Bu imtihan zarfında Cenab-ı Hak, bizleri güzellikle, servetle, sıhhatle, şöhretle, malla, mevkiyle, rütbeyle dener. Hepsi ömür dediğimiz sınav içerisinde bize sorulan sorulardır. Ya da bunların hiç birini vermez. Fakirlik, zillet, dedikodu, fitne verir, onlarla dener.
Eğer o hayırları verdiği zaman kul şükrederse, hamd ederse, "Ya Rabbi ne büyüksün. Ne kadar güzel nimetler ihsan ettin!" derse şerleri, belaları, fitneleri, dedikoduları, hastalıkları verdiği zaman da sabrederse, gereğini yerine getirirse; şükür ve sabır da her iki halde de kul ibadettedir, kazançlıdır.
Bu hal, Allah'ın bizim üzerimizdeki, "Allah olma" iradesinin tecelli etmesine kulun razı olması halidir.
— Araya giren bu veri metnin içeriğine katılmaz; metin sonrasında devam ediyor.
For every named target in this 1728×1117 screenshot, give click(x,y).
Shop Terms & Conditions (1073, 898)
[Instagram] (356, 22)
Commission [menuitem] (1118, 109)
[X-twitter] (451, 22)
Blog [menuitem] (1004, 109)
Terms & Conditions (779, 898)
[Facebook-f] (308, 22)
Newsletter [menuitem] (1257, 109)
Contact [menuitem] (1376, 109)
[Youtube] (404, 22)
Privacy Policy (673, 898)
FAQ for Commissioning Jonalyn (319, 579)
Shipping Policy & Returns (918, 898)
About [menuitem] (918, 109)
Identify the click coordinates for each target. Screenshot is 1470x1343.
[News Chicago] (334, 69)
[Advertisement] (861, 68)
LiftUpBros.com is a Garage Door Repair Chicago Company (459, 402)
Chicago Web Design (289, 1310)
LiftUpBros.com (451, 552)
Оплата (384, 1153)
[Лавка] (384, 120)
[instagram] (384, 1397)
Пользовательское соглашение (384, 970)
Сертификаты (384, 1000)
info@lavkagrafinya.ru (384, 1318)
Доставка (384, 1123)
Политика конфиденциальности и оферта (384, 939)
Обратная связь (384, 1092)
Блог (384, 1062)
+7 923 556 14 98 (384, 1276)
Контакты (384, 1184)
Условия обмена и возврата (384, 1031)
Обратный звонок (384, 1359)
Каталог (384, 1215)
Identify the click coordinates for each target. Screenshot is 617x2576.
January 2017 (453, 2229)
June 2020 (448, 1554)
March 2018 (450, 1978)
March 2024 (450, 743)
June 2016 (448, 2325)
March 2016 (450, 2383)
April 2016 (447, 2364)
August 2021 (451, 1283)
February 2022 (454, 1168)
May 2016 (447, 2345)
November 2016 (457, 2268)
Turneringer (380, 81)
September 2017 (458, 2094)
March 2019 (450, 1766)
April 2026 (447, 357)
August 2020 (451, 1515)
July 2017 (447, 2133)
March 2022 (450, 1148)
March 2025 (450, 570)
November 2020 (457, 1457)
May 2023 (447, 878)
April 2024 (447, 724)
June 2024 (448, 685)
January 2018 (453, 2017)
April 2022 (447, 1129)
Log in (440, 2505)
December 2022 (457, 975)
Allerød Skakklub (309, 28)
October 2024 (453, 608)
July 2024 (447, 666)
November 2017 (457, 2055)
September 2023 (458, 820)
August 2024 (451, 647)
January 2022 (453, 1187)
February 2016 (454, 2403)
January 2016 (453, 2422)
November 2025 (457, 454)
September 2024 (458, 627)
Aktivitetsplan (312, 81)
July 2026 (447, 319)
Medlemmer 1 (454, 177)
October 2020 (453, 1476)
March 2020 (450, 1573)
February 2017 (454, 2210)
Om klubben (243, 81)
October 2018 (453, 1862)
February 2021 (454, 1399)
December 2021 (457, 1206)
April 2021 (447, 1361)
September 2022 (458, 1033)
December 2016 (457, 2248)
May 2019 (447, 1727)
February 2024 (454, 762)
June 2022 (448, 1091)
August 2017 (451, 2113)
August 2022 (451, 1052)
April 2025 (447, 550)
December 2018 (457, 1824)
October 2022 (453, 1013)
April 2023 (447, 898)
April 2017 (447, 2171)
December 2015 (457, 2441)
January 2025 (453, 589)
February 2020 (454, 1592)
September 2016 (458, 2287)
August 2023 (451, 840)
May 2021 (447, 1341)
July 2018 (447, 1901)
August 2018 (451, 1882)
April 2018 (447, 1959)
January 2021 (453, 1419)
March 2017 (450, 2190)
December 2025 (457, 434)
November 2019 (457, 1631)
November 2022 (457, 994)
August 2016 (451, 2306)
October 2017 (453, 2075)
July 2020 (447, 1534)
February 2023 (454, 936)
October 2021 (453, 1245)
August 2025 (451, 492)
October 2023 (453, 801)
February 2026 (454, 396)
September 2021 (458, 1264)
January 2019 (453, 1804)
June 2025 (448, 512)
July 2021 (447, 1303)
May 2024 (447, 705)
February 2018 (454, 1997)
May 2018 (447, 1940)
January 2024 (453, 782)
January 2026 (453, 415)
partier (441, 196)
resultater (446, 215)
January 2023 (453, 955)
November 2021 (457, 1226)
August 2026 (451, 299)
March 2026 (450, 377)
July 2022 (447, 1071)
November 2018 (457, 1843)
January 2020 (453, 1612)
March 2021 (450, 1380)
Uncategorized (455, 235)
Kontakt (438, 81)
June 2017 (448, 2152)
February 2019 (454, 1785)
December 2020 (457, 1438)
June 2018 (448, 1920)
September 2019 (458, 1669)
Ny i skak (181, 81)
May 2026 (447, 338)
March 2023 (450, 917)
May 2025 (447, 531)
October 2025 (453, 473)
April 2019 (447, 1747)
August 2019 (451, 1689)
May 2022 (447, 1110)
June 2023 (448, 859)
Allah insanoğlunun kalbine tecelli ettikçe orada bambaşka alemler meydana gelir. O alemi tanıdıkça onun yaratıcısı olanı tanırsın.
Resulullah'ın tanıdığı alem günde 70 bin tecelli ile gördüğü alemdi, haldi.
İmanımız, ibadetimiz ne kadar yerinde ve güçlü olursa; Rabbimizi daha güçlü ve büyük tanırız.
Tanıdığımız müddetçe huzurunda edep ederiz. Edep ehli oluruz. Haya ehl-i oluruz. Korkarız, severiz, ümit ederiz, aşık oluruz. Bunlar hep iç içe şeylerdir.
Cenab-ı Hak, O'nu bilip tanıyan, O'nunla dost olan, arkadaş olan, komşu olan, Hak ile birlikte olanlardan eylesin.